Антонио поставил на стол две чашки с горячим напитком. На одной был нарисован весёлый заяц, и чёрные цветы – на другой. Маша подтянула к себе ту, что с цветами. Смотреть в коричневую глубину кофе оказалось проще, чем в лицо Антонио.

– И ты его уговорил?

– Да. Он, конечно же, заявил, что ничего обещать не может, что только попробует, и он не виноват, если сущность не создастся вообще.

Маша понимающе качнула головой, потому что в затянувшейся паузе она была обязана хоть как‑то проявить своё участие в разговоре.

– Впрочем, сначала я так и думал, что ничего не вышло. Позлился и оставил его в покое. Я не подумал тогда, что ему просто нужно вырасти, подкормиться. Даже когда он убил своего создателя, я как‑то не подумал, Маша.

Он как будто извинялся. Странно – перед ней‑то за что? Маша подняла взгляд от чашки кофе.

– Ты всё ещё любишь её, да?

Антонио сузил глаза. Маша знала: то, что она сказала – жуткая вещь. Нельзя любить ещё кого‑то, если давно и прочно женат. А то, что он женат именно давно и прочно, Маша была уверена. Она‑то видела его жену.

– Может быть, стоило всё изменить?

– Есть правила, – вздохнул Антонио.

– Разрушить правила.

Он засмеялся, откидываясь на спинку стула.

– Типичный ответ молодой девушки. Разрушить правила! Видишь ли, правила создавались не дураками. Они ведь зачем‑то нужны, эти правила. Так может быть не стоит их нарушать?

Маша обиженно уткнулась в чашку. Она от всей души хотела ему помочь. Теперь – даже после этого гадкого предательства. А за это её ещё и назвали наивной дурочкой.

– И всё‑таки ты мог рассказать мне сразу. Я бы поняла. Постаралась понять.

Антонио так и не притронулся к своему кофе. Весёлый заяц на чашке был весь в коричневых подтёках, как будто его обрызгала проезжающая мимо машина.

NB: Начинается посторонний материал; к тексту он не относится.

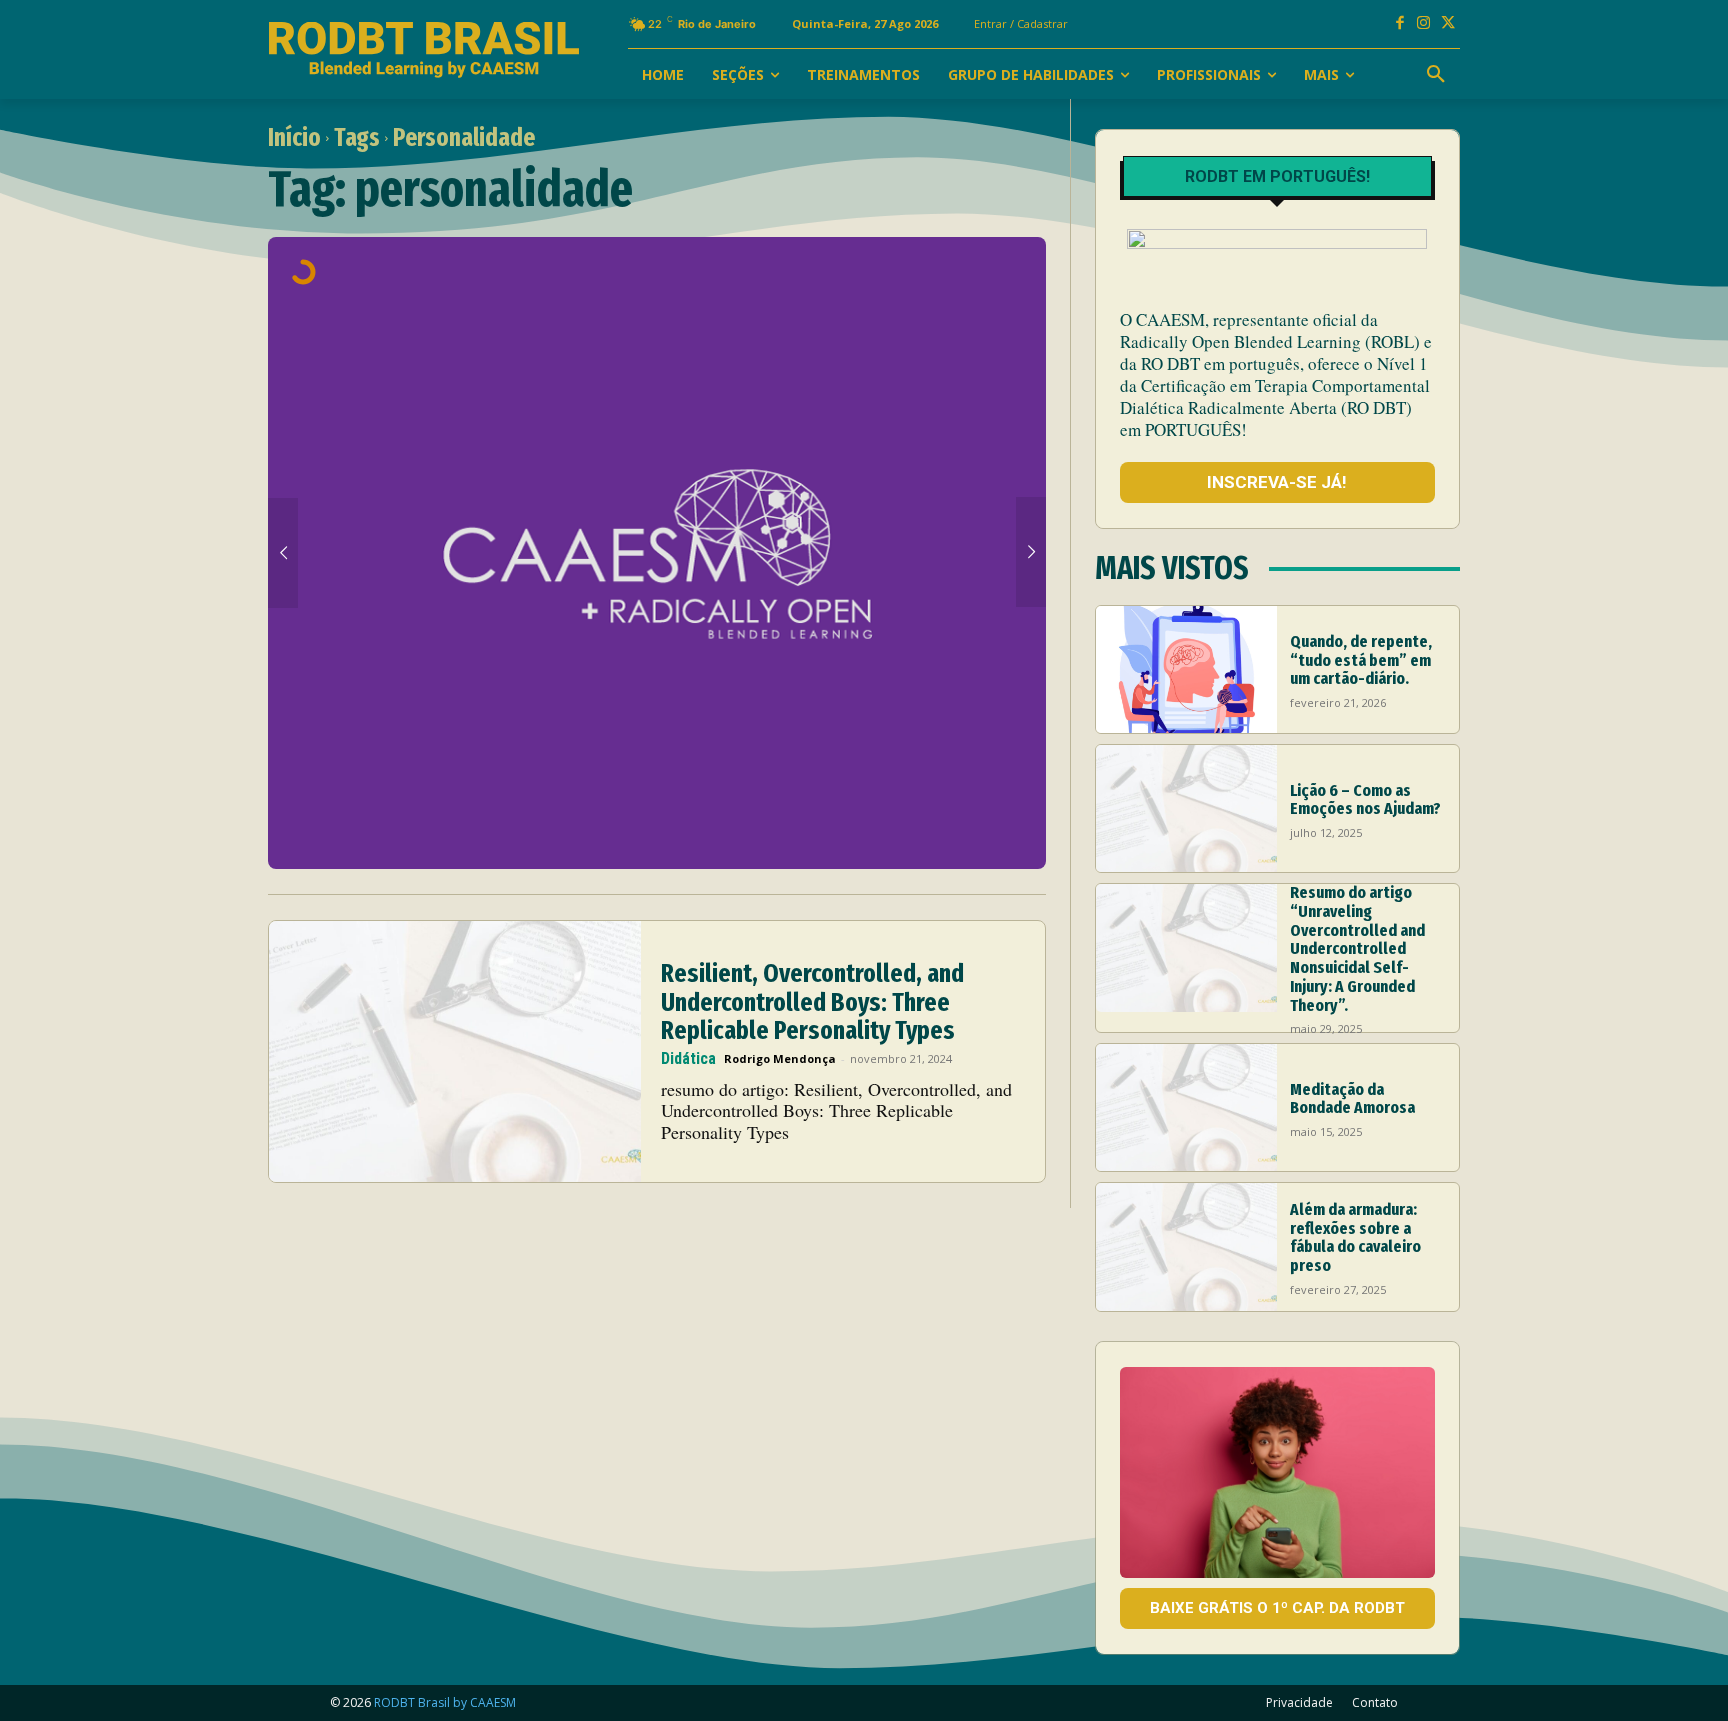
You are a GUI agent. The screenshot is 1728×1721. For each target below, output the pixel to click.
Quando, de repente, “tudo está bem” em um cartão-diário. (1361, 660)
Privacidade (1299, 1702)
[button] (1436, 75)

– Прости, – сказал Антонио, обращаясь то ли к Маше, то ли к зайцу.

Они посидели ещё немного, ломая на кусочки песочное печенье и облизывая крошки с пальцев. Судя по звукам, пробка на проспекте успела рассосаться, и на высотки наползли жемчужные сумерки. Маша поднялась, решив, что пора бы уже и закончить эту историю. Завтра утром она вспомнит её как ещё один любопытный эпизод.

Она сказала на прощание:

– Если интересно, мой плеер был выключен. Я всё слышала.

Антонио хитро сузил глаза.

– Да? Но ты всегда сидишь здесь с плеером и отрешённым видом, и не отзываешься.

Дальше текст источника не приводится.